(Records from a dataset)
>>>
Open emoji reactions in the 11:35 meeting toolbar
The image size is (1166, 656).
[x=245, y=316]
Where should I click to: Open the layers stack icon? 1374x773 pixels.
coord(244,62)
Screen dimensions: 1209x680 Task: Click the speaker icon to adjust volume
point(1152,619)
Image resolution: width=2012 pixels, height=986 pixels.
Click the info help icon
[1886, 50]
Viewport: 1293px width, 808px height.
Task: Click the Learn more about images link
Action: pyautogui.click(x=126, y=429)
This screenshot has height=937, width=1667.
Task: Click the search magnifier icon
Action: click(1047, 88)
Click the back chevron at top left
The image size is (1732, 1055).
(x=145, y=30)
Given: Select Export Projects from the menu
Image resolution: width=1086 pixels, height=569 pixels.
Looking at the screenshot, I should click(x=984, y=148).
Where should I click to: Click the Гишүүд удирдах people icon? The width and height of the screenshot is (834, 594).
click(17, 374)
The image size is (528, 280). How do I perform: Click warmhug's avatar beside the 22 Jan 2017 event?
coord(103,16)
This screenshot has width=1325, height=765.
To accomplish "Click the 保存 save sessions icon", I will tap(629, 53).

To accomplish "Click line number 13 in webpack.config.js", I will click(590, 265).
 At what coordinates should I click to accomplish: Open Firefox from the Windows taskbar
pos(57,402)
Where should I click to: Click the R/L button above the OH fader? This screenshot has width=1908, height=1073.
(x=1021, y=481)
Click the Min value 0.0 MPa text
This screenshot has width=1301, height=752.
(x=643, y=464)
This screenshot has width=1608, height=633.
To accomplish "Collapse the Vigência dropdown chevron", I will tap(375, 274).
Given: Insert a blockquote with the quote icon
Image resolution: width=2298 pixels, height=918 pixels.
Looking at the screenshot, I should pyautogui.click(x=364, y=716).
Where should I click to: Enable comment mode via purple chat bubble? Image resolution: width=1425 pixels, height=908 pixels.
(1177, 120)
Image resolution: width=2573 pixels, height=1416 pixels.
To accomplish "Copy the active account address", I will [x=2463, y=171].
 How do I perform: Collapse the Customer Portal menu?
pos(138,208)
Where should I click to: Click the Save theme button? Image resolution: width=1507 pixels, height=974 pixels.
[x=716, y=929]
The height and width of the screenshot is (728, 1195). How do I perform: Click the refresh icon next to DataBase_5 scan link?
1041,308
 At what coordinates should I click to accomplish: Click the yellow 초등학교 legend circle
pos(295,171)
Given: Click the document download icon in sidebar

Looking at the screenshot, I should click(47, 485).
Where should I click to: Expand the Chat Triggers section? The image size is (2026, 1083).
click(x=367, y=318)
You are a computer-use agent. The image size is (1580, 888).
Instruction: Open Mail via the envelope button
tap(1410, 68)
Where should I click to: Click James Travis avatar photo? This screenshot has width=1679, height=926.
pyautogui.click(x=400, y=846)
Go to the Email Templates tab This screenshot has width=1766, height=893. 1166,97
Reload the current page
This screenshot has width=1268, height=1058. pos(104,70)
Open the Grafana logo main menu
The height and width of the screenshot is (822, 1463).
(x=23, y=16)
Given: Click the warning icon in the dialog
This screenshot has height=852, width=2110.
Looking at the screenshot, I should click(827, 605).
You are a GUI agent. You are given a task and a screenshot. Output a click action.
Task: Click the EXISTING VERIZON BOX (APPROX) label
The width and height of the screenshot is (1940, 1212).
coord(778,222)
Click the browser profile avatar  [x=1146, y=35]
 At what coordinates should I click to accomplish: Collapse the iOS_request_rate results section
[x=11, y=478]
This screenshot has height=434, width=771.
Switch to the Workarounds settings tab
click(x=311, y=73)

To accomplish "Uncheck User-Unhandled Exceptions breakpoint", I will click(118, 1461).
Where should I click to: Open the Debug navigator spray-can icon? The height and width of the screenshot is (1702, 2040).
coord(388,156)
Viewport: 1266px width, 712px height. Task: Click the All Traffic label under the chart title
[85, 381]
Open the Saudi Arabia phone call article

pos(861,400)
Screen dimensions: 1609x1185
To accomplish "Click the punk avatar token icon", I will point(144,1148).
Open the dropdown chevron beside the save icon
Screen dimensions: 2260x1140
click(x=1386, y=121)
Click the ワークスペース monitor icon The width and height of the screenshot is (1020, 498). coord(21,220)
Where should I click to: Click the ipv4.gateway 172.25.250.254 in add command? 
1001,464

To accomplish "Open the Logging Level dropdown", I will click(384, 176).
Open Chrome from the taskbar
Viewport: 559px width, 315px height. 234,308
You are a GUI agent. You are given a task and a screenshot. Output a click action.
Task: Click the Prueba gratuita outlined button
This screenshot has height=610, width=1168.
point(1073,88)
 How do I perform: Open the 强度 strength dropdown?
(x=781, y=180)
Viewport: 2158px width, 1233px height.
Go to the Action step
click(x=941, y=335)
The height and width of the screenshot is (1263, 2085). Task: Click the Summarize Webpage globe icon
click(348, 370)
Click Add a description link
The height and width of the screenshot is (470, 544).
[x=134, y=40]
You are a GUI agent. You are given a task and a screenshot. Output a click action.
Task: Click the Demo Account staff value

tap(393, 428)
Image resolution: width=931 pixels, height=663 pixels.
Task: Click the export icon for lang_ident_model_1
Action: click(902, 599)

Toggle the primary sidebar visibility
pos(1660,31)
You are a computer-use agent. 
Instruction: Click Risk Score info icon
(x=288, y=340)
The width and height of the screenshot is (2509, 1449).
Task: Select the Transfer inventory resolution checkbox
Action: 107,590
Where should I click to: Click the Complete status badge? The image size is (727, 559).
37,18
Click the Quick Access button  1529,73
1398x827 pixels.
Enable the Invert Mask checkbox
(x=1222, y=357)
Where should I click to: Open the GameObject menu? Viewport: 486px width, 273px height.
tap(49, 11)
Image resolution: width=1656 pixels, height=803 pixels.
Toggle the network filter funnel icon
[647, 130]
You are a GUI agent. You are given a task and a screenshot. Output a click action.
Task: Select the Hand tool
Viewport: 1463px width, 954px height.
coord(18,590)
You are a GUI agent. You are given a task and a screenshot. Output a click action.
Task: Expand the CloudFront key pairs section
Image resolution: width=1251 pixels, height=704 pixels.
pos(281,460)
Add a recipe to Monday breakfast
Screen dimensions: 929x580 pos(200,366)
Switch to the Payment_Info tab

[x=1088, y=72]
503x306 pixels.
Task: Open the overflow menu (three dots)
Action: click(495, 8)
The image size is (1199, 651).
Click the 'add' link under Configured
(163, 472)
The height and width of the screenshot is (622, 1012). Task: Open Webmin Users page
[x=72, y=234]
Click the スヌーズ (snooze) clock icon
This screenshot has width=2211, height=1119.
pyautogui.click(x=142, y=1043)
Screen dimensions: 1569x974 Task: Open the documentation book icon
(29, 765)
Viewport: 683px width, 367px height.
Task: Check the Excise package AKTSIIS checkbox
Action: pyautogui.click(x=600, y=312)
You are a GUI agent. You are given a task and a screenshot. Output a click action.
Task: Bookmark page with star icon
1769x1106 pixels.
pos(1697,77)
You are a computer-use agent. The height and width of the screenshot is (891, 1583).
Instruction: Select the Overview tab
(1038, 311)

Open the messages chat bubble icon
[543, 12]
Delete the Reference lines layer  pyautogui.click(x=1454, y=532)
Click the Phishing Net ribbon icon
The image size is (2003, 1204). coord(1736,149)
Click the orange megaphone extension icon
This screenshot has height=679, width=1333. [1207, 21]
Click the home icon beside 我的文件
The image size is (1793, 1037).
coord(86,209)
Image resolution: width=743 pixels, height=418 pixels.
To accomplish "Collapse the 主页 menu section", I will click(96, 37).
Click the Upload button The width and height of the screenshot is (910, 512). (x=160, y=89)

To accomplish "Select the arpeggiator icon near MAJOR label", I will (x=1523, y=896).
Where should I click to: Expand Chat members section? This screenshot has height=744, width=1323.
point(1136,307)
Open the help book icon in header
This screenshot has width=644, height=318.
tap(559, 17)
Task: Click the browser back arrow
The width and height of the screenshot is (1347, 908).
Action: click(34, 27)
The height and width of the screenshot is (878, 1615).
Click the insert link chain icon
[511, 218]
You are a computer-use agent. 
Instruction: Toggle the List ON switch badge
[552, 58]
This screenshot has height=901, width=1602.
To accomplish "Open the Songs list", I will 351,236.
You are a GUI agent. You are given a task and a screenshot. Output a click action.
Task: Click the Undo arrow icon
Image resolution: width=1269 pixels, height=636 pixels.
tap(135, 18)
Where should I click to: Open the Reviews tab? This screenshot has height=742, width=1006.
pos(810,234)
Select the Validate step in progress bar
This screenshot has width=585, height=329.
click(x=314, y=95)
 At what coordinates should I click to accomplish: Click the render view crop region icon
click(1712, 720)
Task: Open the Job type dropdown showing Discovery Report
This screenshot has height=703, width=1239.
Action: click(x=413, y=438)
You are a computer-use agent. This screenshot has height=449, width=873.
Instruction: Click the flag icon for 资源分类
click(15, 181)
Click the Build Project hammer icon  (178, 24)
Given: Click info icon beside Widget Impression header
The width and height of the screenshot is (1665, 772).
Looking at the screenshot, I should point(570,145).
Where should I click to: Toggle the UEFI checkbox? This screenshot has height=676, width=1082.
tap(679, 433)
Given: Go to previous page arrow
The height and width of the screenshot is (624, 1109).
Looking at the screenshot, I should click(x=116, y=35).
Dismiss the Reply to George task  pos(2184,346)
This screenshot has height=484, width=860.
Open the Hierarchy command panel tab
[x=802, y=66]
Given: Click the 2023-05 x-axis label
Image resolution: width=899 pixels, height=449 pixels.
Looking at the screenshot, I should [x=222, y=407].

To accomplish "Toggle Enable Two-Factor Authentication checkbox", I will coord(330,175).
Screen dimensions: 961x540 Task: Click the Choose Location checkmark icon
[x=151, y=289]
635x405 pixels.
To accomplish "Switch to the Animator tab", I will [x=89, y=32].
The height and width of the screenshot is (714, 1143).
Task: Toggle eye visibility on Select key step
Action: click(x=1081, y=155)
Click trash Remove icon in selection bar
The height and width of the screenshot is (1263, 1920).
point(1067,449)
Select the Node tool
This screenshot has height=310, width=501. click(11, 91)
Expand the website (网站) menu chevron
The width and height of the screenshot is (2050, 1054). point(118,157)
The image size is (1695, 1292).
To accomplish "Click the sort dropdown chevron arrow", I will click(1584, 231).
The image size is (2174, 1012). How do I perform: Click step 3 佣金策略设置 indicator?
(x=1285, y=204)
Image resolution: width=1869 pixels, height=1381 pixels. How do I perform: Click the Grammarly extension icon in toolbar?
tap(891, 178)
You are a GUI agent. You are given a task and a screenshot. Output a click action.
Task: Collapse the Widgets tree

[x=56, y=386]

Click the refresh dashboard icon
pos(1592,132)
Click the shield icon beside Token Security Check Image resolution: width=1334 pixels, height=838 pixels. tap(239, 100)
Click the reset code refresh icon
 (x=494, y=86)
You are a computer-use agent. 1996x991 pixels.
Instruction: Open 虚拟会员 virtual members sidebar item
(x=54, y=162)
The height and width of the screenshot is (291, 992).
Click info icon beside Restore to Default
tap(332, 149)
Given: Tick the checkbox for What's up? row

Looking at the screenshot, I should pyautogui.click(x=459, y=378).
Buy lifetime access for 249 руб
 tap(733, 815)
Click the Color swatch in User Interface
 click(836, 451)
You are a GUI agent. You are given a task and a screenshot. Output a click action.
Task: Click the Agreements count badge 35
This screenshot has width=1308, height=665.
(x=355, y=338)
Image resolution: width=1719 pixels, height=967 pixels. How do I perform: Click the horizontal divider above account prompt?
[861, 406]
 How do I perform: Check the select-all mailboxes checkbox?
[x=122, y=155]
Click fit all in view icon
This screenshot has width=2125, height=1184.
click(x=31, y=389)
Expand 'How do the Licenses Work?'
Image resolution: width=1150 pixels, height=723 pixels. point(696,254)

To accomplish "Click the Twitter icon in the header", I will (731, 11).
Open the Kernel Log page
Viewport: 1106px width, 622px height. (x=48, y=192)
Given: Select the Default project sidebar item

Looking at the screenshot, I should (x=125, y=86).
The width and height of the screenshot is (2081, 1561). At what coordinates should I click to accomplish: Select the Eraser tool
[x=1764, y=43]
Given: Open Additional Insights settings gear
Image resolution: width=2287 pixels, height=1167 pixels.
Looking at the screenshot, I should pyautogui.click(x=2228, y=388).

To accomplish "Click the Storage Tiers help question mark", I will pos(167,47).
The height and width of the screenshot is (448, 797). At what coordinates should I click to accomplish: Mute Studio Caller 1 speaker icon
<<<
→ What to do
Lines with "header": return each one from the data above.

→ Response area
Open the help book icon in header
Given: Click info icon beside Widget Impression header
To accomplish "Click the Twitter icon in the header", I will (731, 11).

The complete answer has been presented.